— Start AVAILABLE DATA —

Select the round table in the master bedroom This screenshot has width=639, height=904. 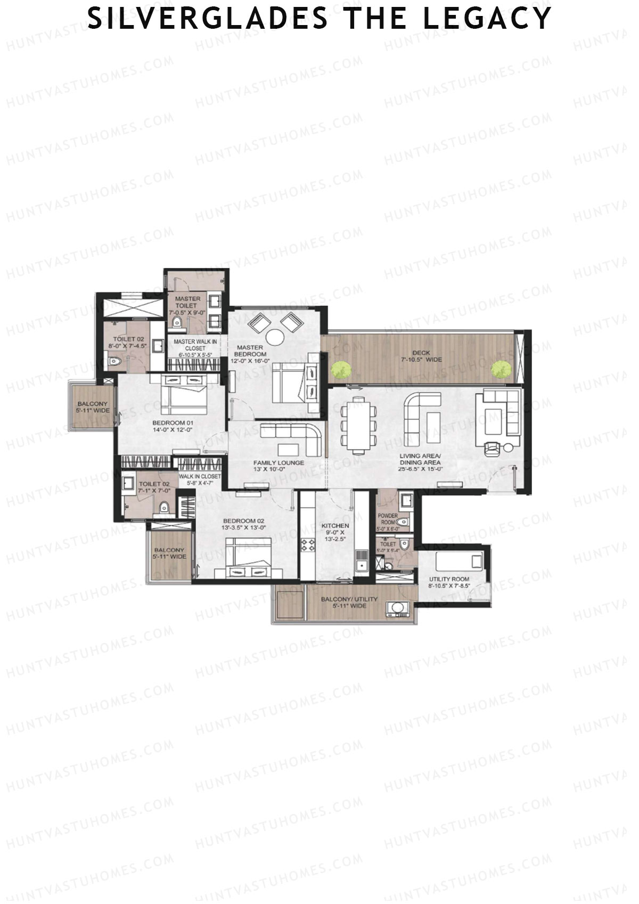click(275, 337)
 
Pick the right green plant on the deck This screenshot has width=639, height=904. click(500, 369)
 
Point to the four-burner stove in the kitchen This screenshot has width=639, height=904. click(308, 545)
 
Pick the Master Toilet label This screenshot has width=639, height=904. click(187, 302)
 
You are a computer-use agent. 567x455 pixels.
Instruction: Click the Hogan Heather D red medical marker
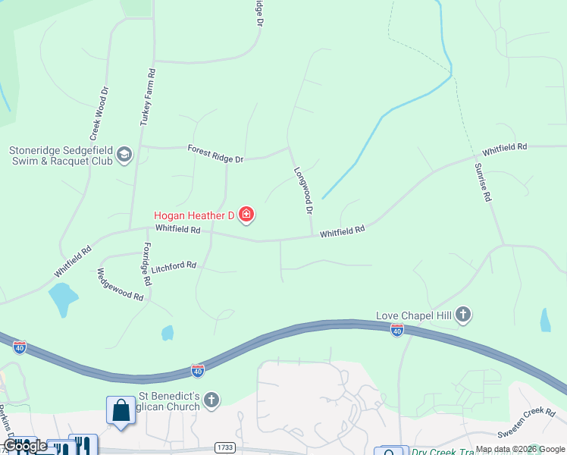coord(246,215)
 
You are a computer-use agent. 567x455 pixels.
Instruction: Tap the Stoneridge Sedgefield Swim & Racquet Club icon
coord(124,155)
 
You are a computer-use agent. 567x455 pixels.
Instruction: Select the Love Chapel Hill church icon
coord(463,315)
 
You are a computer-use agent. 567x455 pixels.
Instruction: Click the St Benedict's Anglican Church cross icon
coord(211,399)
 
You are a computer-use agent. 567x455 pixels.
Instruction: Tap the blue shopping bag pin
coord(121,412)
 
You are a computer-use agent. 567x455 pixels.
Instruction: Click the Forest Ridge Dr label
coord(215,154)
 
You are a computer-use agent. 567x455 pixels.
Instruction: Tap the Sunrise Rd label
coord(483,182)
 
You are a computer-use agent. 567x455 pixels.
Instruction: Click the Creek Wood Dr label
coord(100,115)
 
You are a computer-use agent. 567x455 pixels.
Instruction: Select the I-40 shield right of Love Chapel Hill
coord(396,330)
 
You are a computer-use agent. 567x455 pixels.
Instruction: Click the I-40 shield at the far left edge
coord(20,347)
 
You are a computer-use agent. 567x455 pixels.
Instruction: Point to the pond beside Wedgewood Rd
coord(62,298)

— End AVAILABLE DATA —

=== TASK ===
Please switch "icon" to "symbol" in the lines from the line with "Pick the Master" up to and including the last line, changing nothing else. Return only those lines, without the pictures.

=== THE RESPONSE ===
Pick the Master Toilet label This screenshot has width=639, height=904. click(187, 302)
 
You are a computer-use agent. 567x455 pixels.
Instruction: Click the Hogan Heather D red medical marker
coord(246,215)
 
You are a computer-use agent. 567x455 pixels.
Instruction: Tap the Stoneridge Sedgefield Swim & Racquet Club symbol
coord(124,155)
 
You are a computer-use agent. 567x455 pixels.
Instruction: Select the Love Chapel Hill church symbol
coord(463,315)
 
You are a computer-use agent. 567x455 pixels.
Instruction: Click the St Benedict's Anglican Church cross symbol
coord(211,399)
 
You are a computer-use agent. 567x455 pixels.
Instruction: Tap the blue shopping bag pin
coord(121,412)
 
You are a computer-use agent. 567x455 pixels.
Instruction: Click the Forest Ridge Dr label
coord(215,154)
 
You are a computer-use agent. 567x455 pixels.
Instruction: Tap the Sunrise Rd label
coord(483,182)
 
You are a computer-use agent. 567x455 pixels.
Instruction: Click the Creek Wood Dr label
coord(100,115)
 
You are a computer-use agent. 567x455 pixels.
Instruction: Select the I-40 shield right of Love Chapel Hill
coord(396,330)
 
You are a computer-use agent. 567x455 pixels.
Instruction: Click the I-40 shield at the far left edge
coord(20,347)
 
You are a computer-use agent. 567x455 pixels.
Instruction: Point to the pond beside Wedgewood Rd
coord(62,298)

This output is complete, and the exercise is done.